-- THE PROBLEM --
Reproduce all entries verbatim, with nothing added or dropped.

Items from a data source

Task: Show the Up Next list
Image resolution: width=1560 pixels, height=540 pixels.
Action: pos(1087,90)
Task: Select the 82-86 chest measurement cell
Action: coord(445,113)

-- SOLUTION --
Task: Show the Up Next list
Image resolution: width=1560 pixels, height=540 pixels.
Action: pos(1087,90)
Task: Select the 82-86 chest measurement cell
Action: coord(445,113)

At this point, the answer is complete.